Vom HAP zur Fallpauschale? Désirée Kietzmann und Patrick Hollstein, 16.04.2010 14:02 Uhr

Berlin - 

Das Ganze ist nicht dasselbe wie die Summe seiner Teile - die Pharmaindustrie entdeckt Aristoteles. Um das Image des nimmer satten Kostentreibers abzustreifen, suchen die Konzerne ihr Heil im globalen Behandlungsgeschehen: Über so genannte Mehrwertverträge wollen die Hersteller die Preisverantwortung unter den Beteiligten aufteilen. Pillenpreise adé, Therapiepauschalen willkommen. Doch Vorsicht: Wer nicht aufpasst, wird in Schutzhaft genommen.

Fallpauschalen sind nicht neu im Gesundheitswesen: Die Krankenkassen erhalten aus dem Gesundheitsfonds Zuschüsse für bestimmte Krankheiten, auch die Kliniken werden pauschal vergütet. Wer mit den Zuweisungen auskommen will, muss effizient arbeiten und gut verhandeln.

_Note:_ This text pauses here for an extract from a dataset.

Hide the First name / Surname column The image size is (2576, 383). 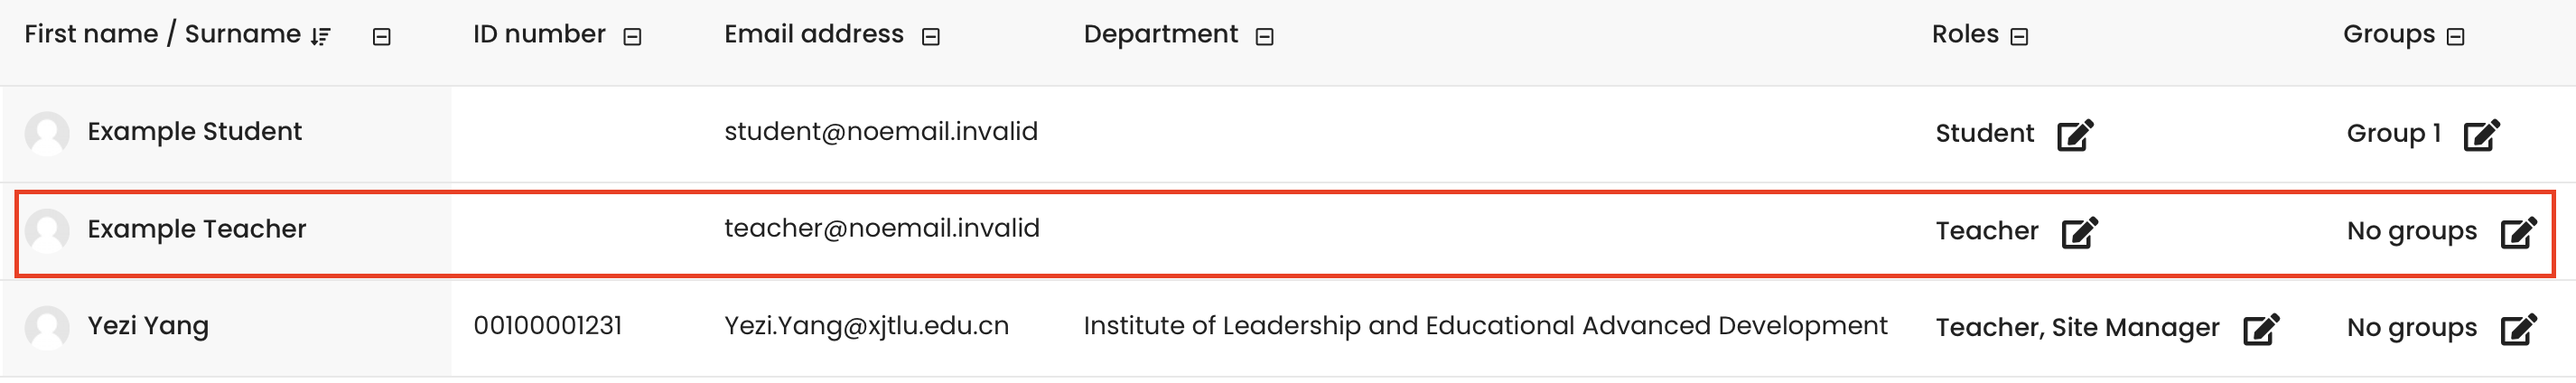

Ein solches System schwebt auch der Pharmaindustrie vor. Schon heute wird die freie Preiskalkulation beschränkt: Kein Zusatznutzen, keine Zusatzkosten. Der Fall der Insulinanaloga zeigt, wohin die Reise geht. Er zeigt aber auch, wie gerne Pharmafirmen Reiseleiter wären.

Statt dem IQWiG die Bewertung des Arzneimittels und den im G-BA versammelten Ärzte- und Kassenvertretern die Entscheidung über den Preis zu überlassen, wollen die Hersteller mit Praxistests überzeugen. Was im Einzelnen teurer ist, könnte ja im Gesamten billiger sein.

Die Verantwortung für die Therapiekosten sollen dann alle an der Therapie beteiligten Leistungserbringer gemeinsam tragen. Lassen sich die Kassen auf das Spiel ein, stellen sich wichtige Fragen: Wer legt fest, welche Posten im Paket verschnürt werden? Wer bestimmt die zugrunde gelegten Preise? Und wer verwaltet eigentlich den Gruppentopf und verteilt die Pauschalen?

Die Vorteile für die Konzerne liegen auf der Hand: Statt im grellen Licht gesundheitsökonomischer Suchscheinwerfer zu stehen, würden die Hersteller zu „Mehrwert-Verwaltern“. Transparente und damit angreifbare Arzneimittelpreise gäbe es nicht mehr. Man kennt das ja schon so ähnlich aus den Rabattverträgen.

Nur anders als bei Generika steigen bei Originalpräparaten die Preise. Wer als Leistungserbringer ungern den Kopf für fremde Kostendiskussionen hinhalten will, sollte auf das Mehrwertetikett vielleicht lieber verzichten.